Un cambio de marca no siempre es valiente. Cuando el Partido Popular abandona Génova, se rinde: quiere admitir que todos los males que arrastraba se debían a las coordenadas de su sede. Para cualquiera, un disparate. Para ellos, una esperanza.
“Cambiaremos la sede nacional del Partido Popular de ubicación, pues considero que no debemos seguir en un edificio cuya reforma se está investigando esta misma semana en los tribunales”. Podemos imaginarnos el momento de proposición de la idea. Al creativo, alguien le diría que qué se le pasa por la cabeza. Muchos se reirían, quizás: ¿cómo nos vamos a ir de Génova? A esta pregunta, le sucedería una explicación y alguien asumiría el plan como brillante. ¿Por qué mudarnos? Porque así, y solo así, la gente nos verá como un partido renovado. Bingo: eso es lo que estábamos haciendo mal. Porque sí, puede que el impedimento para seguir fuese el dinero, pero Pablo Casado, en sus declaraciones, lo ha dado a entender como “chapa y pintura”. Quizás hubiesen quedado mejor diciendo que el problema era el precio.

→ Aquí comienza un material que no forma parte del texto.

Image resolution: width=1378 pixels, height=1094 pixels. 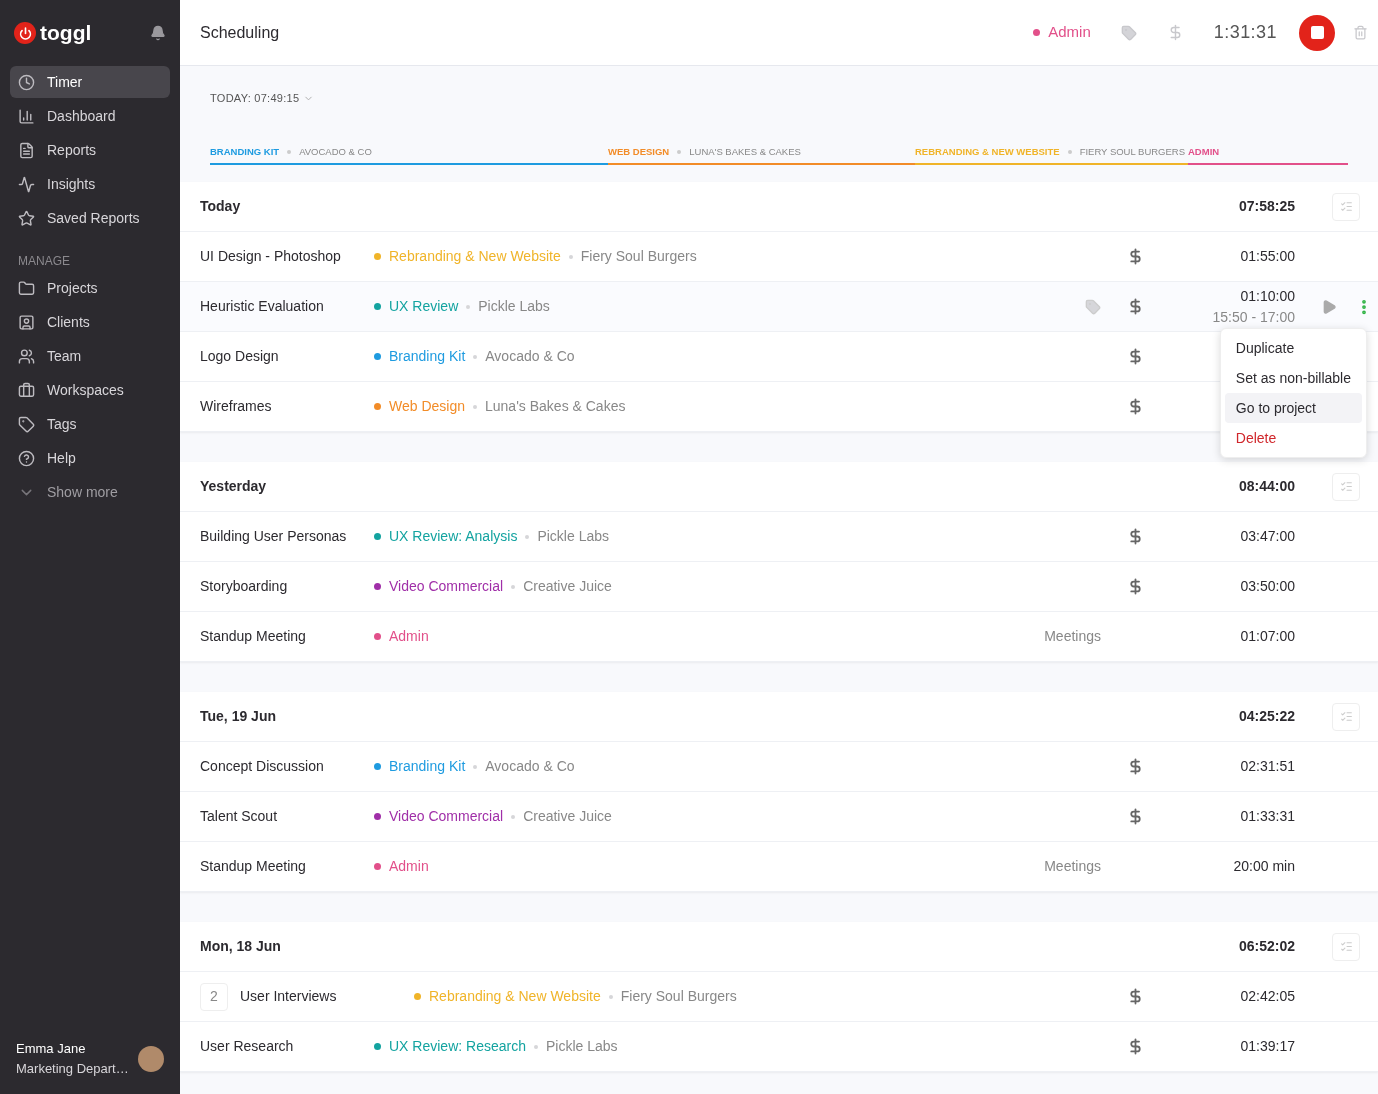 What do you see at coordinates (409, 154) in the screenshot?
I see `timeline-segment: BRANDING KIT AVOCADO & CO` at bounding box center [409, 154].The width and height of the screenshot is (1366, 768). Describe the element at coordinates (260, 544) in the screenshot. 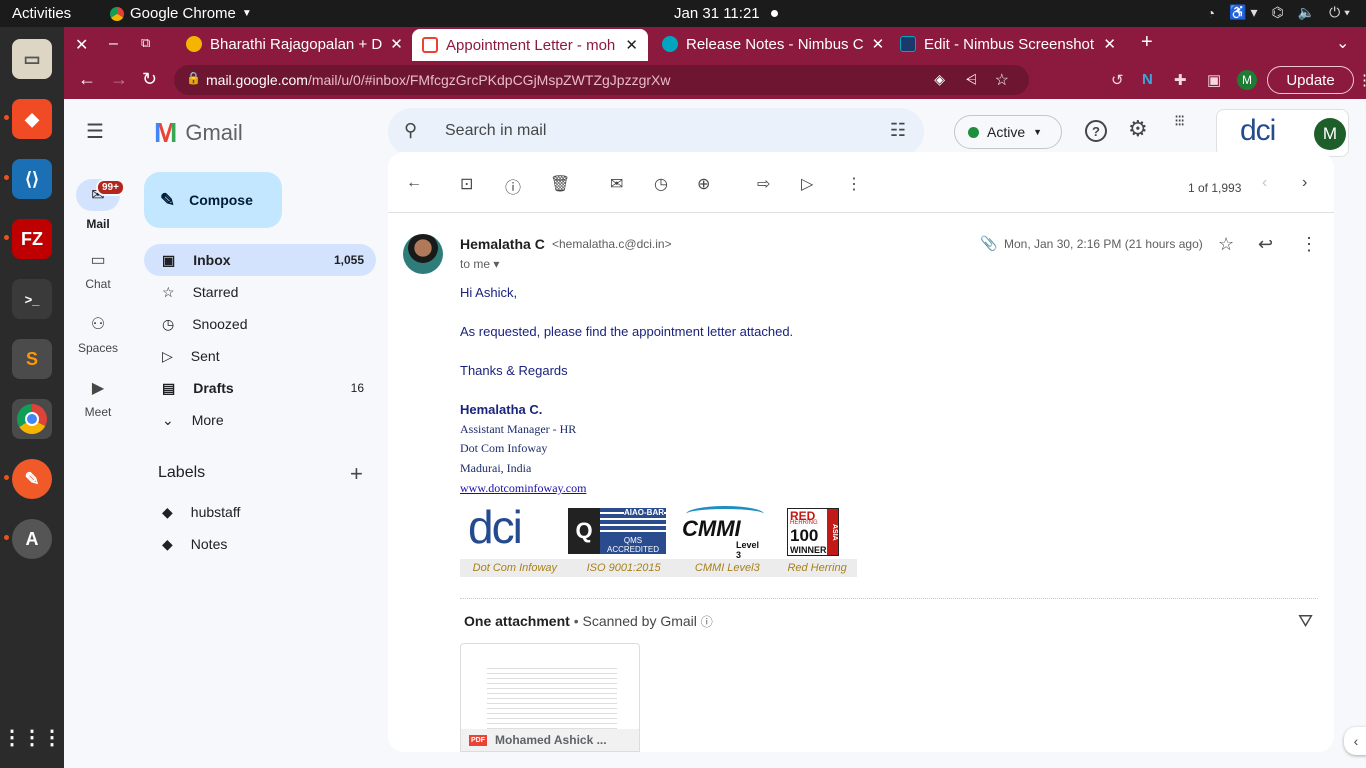

I see `label-notes: ◆ Notes` at that location.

Si nos paramos a analizar la decisión, surgen varias cosas que nos deberían preocupar. Por una parte, parece haber un convencimiento de que los ciudadanos verán este Partido Popular, con los mismos actores, como renovado. Como si cambiando el plató no pudiésemos reconocer a los presentadores. Pero lo cierto es que, más allá de un trastorno para los periodistas, que durante años se seguirán refiriendo al partido azul hablando de la clásica ubicación, o de un entretenimiento para los vecinos de la zona, a los ciudadanos no nos importa el edificio en el que trabajen. Los seguiremos reconociendo como “los de Génova” y abrazaremos la nueva sede como si nada hubiese pasado. El problema que Casado no ha advertido es que a la ciudadanía no le preocupa que la reforma de Génova esté bajo investigación. Lo que nos importa es que alguna reforma esté en investigación: sea en la calle que sea. El problema lo encontramos en los actores. ¿El escenario? Tanto nos da.
Por otra parte, algo pasa si, antes de renovar a quien ensucia, se cambia el lugar. Difícilmente puede uno creerse que esta era la mejor opción para el lavado de cara, pero, desde luego, parece haber sido la más fácil. Al fin y al cabo, nos distraerá durante varios meses: titulares sobre la nueva calle, el nuevo edificio, el nuevo balcón. Para qué mentir: una manipulación a los ciudadanos, para que pensemos que, efectivamente, hay aires de cambio. Y esto debería cabrearnos.
Finalmente, podemos buscarle la clave de humor y pensar en quién o qué ocupará todas esas salas, testigos de tantos años de historia azul. Quizás lo más realista sea imaginarse un edificio de oficinas, pero no es atrevido soñar con una terraza de El Corte Inglés Gourmet en el balcón en el que Aznar celebraba y Mariano Rajoy botaba. Ana Botella quizás hubiese preferido aquel escenario para su famoso café con leche.
Lo innegable, sin embargo, es que leeremos más sobre esto último que sobre todo lo anterior. Los indignados se cansarán en un par de semanas, pero escucharemos sobre el futuro de la sede durante muchas más. Cederemos. Porque somos conscientes de que nos están manipulando, pero permitiremos que las nuevas oficinas sean tema de tantas y tantas tertulias. Las disfrutaremos, de hecho, cuando quizás lo más normal es que nos mostrásemos cabreados. Cabreados porque el cambio de sede nos asume ingenuos y demuestra que no se está actuando correctamente contra la corrupción. Salas y salones nuevos se llenarán de los mismos. Se sentarán allí en su primera reunión, respirando calmados: “ya no somos el partido que éramos”. Cuando llegue el primer problema, sin embargo, alguno se preguntará cómo, mientras pasea por los nuevos despachos. Volverá todo a lo que inicialmente era: para ellos, una esperanza; para cualquiera, un disparate. Ni el propio edificio ha lamentado su despido.